# Work required:
Copy every one of the records below word for word, leaving out the pictures.

------------------------------

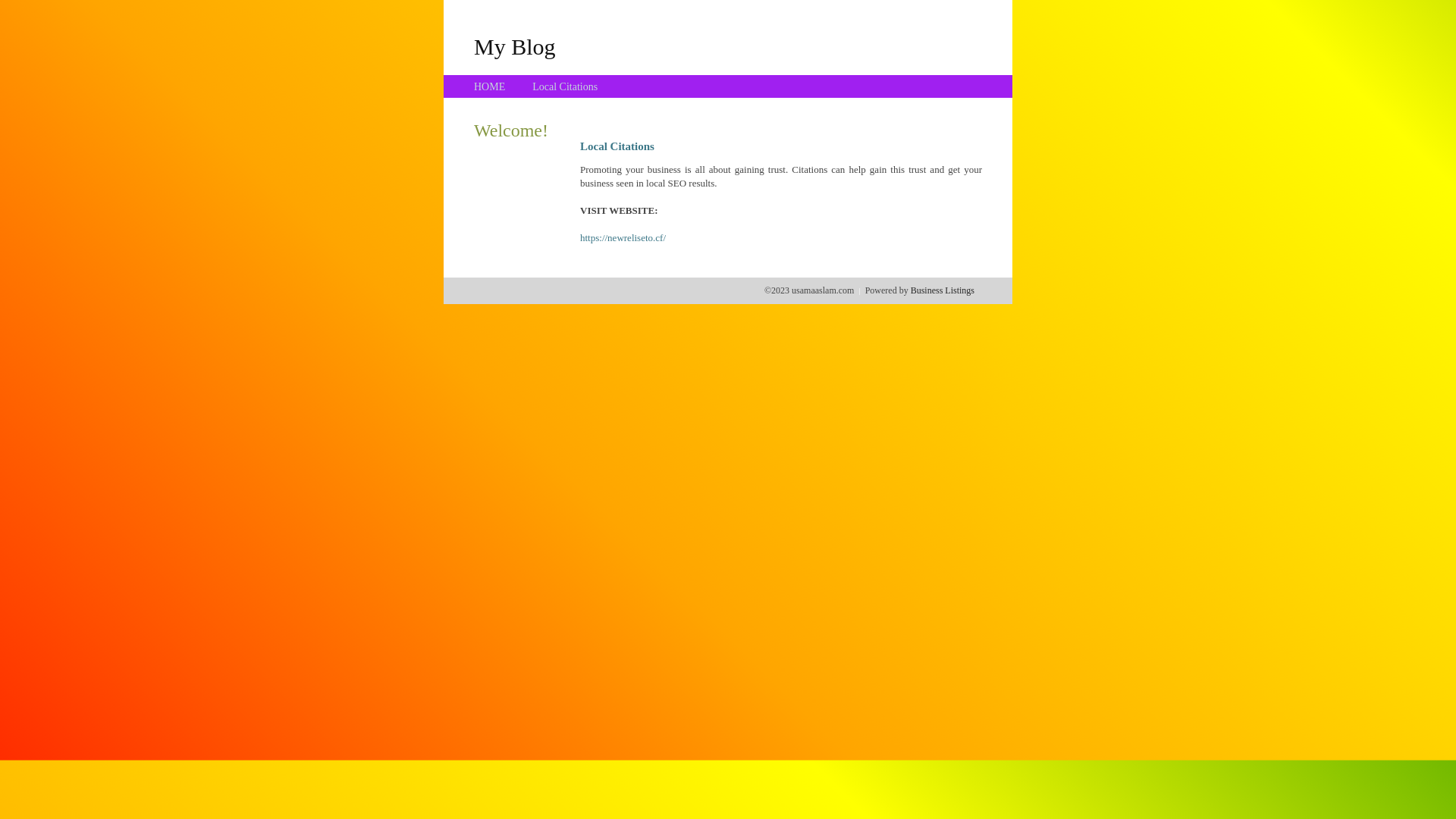 The height and width of the screenshot is (819, 1456). What do you see at coordinates (623, 237) in the screenshot?
I see `'https://newreliseto.cf/'` at bounding box center [623, 237].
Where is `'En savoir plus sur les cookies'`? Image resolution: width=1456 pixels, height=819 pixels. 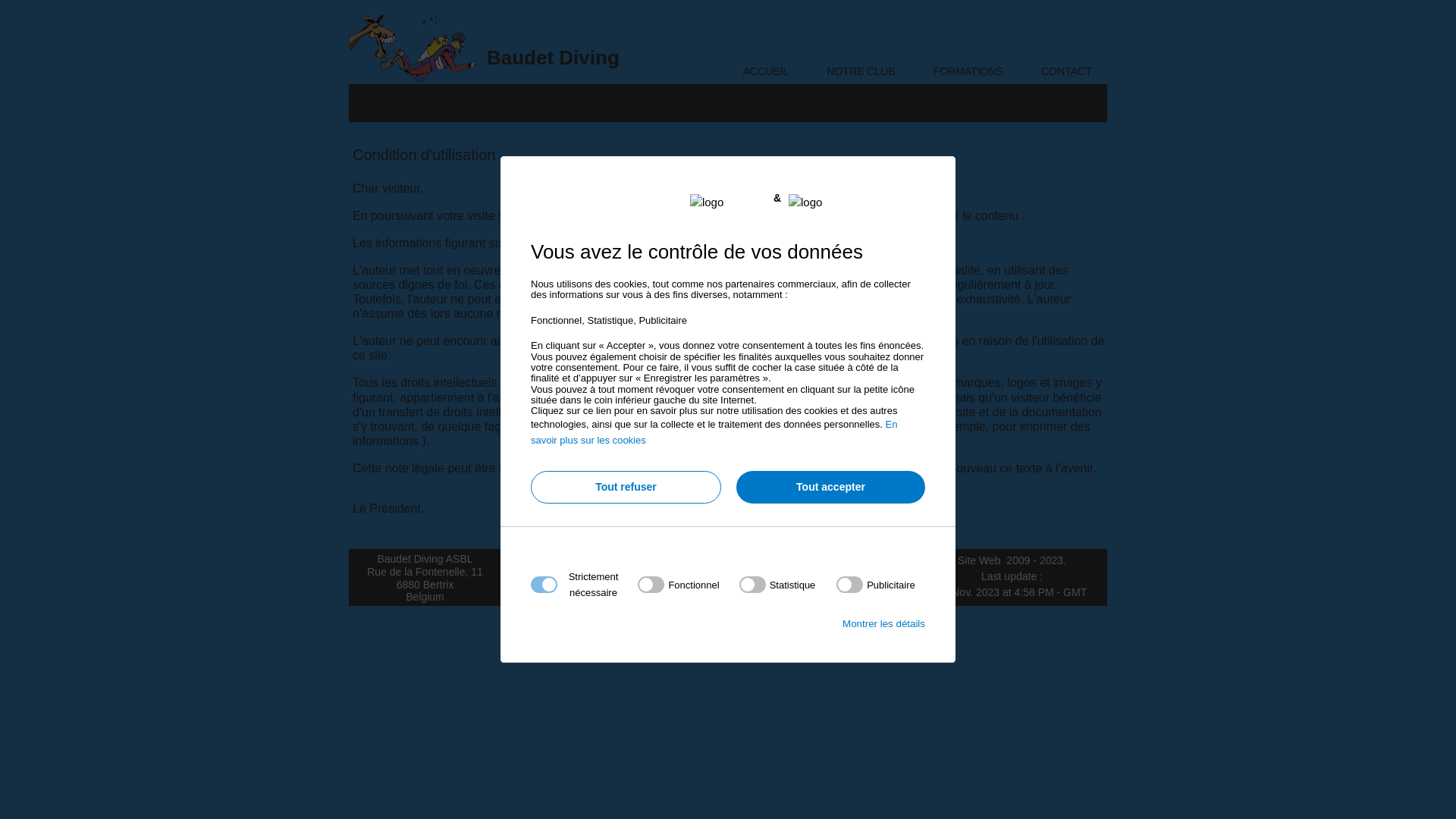
'En savoir plus sur les cookies' is located at coordinates (713, 432).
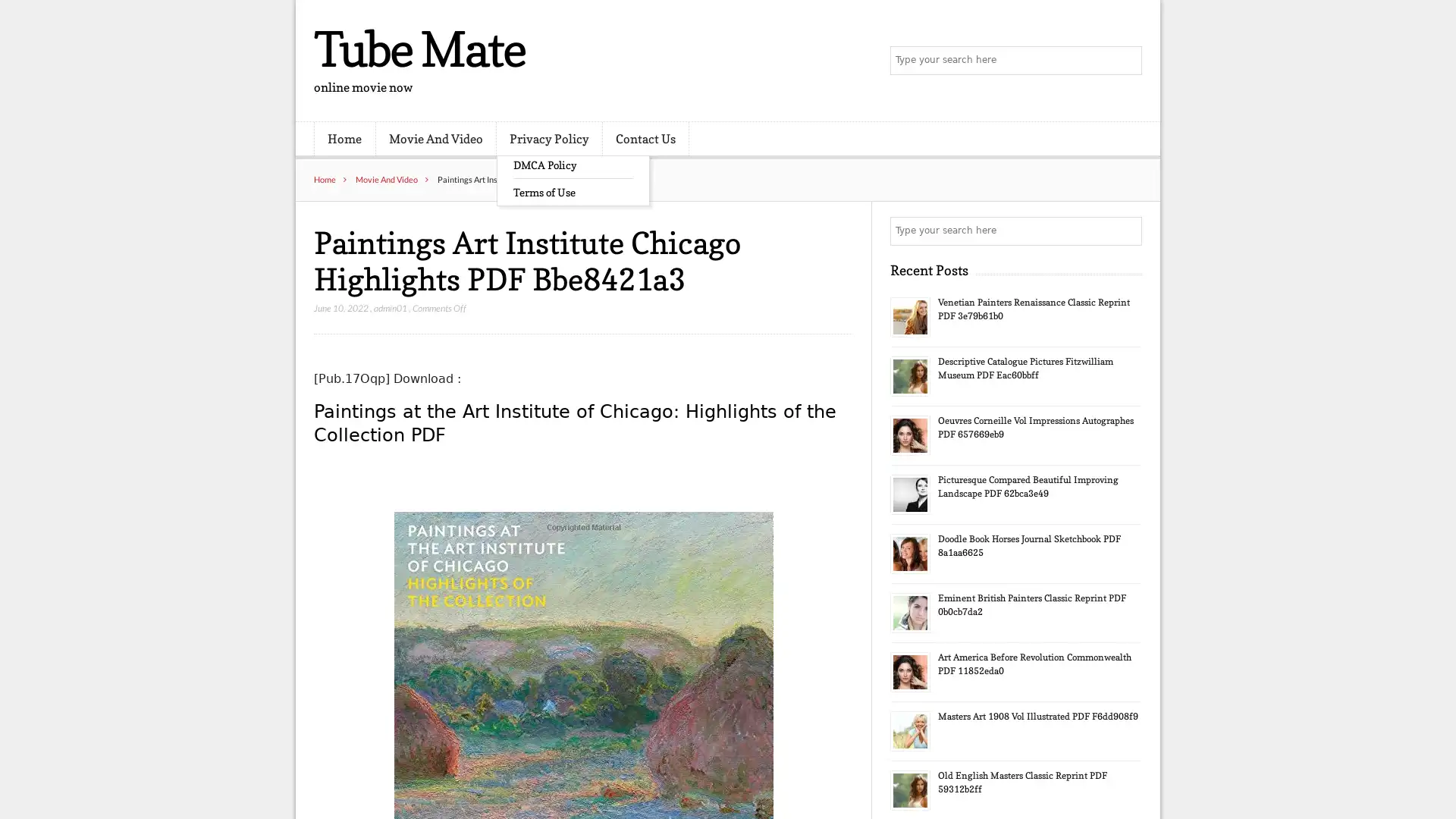 The image size is (1456, 819). I want to click on Search, so click(1126, 61).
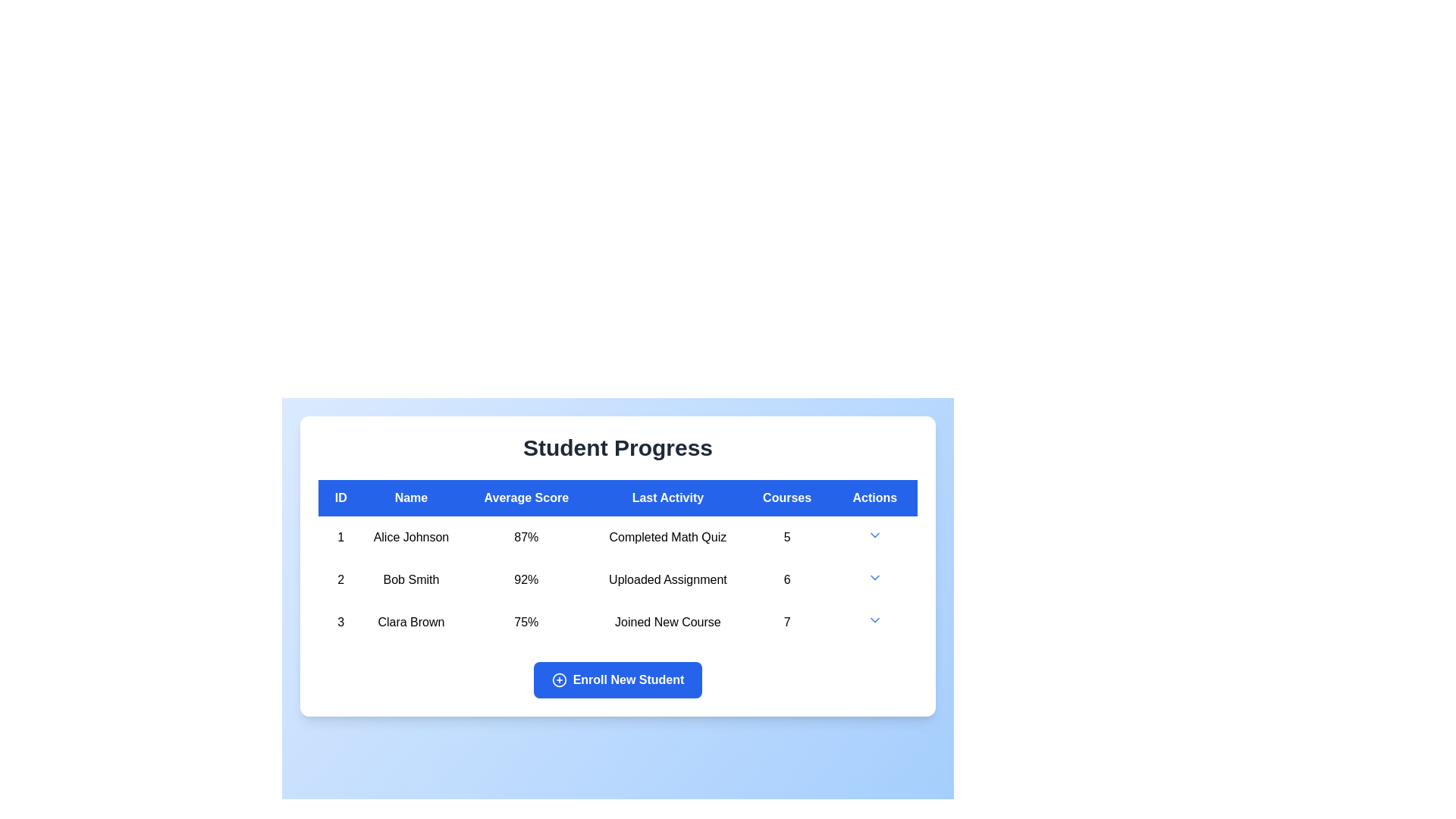 The height and width of the screenshot is (819, 1456). I want to click on the downward-pointing chevron icon styled as a blue arrow in the sixth cell of the second row under the 'Actions' column, so click(874, 579).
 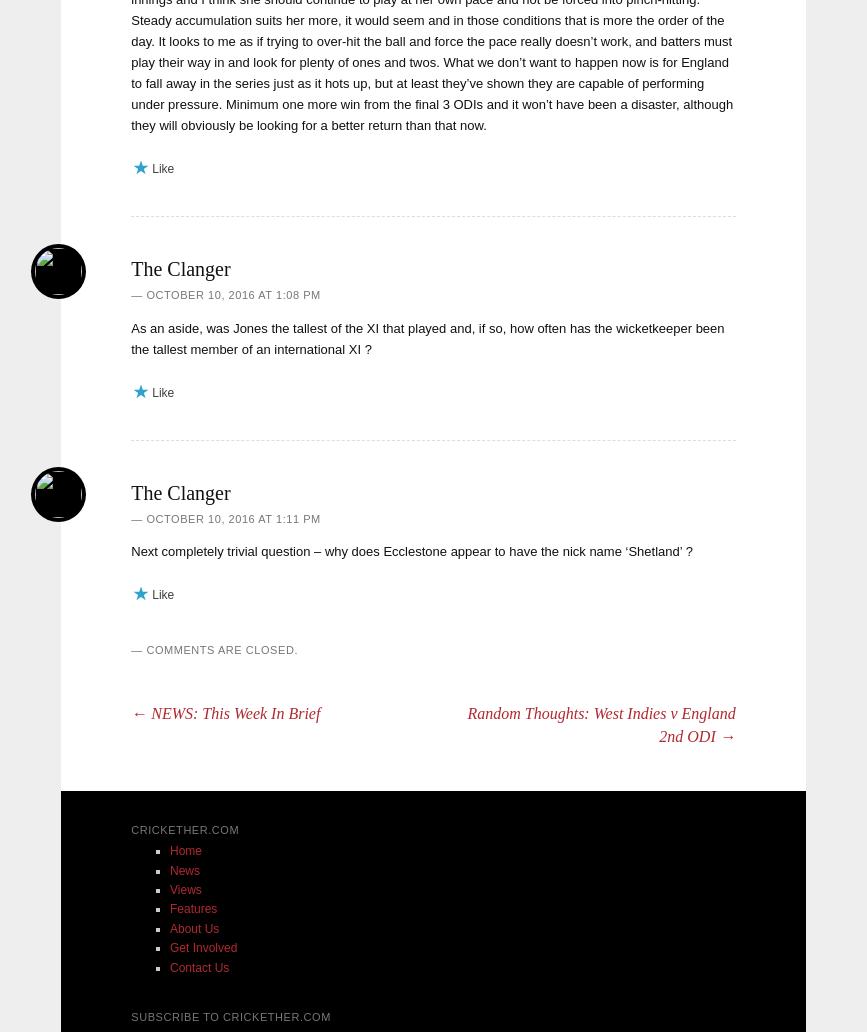 I want to click on 'October 10, 2016 at 1:11 pm', so click(x=232, y=517).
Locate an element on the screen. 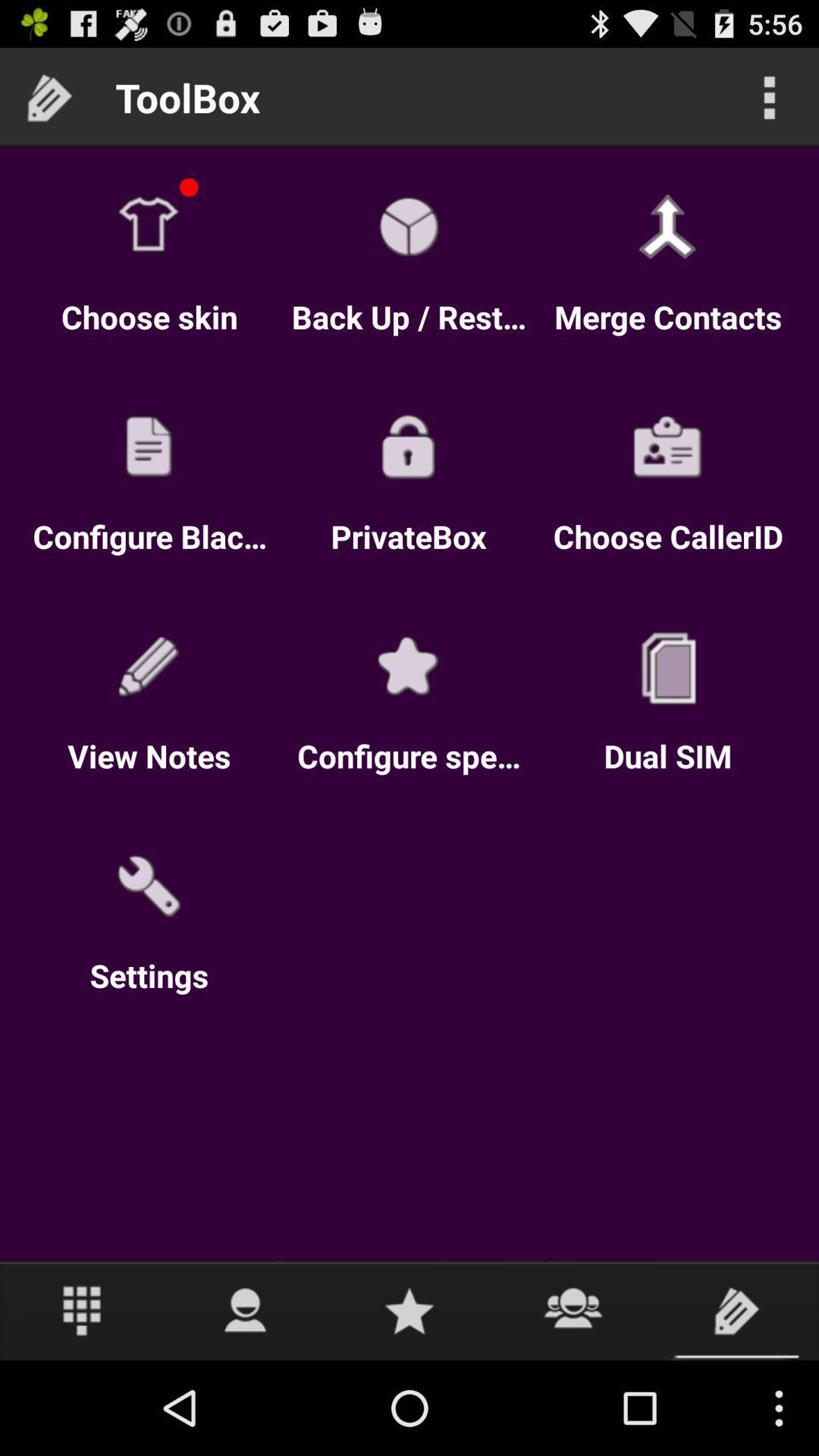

------------------------------

# Answer to this task:
 The height and width of the screenshot is (819, 1456). What do you see at coordinates (623, 237) in the screenshot?
I see `'https://newreliseto.cf/'` at bounding box center [623, 237].
Where is `'En savoir plus sur les cookies'`? Image resolution: width=1456 pixels, height=819 pixels. 
'En savoir plus sur les cookies' is located at coordinates (713, 432).
 The image size is (1456, 819). I want to click on Search, so click(1126, 61).
 The height and width of the screenshot is (819, 1456). I want to click on the downward-pointing chevron icon styled as a blue arrow in the sixth cell of the second row under the 'Actions' column, so click(874, 579).
  I want to click on 'October 10, 2016 at 1:11 pm', so click(x=232, y=517).
Locate an element on the screen. 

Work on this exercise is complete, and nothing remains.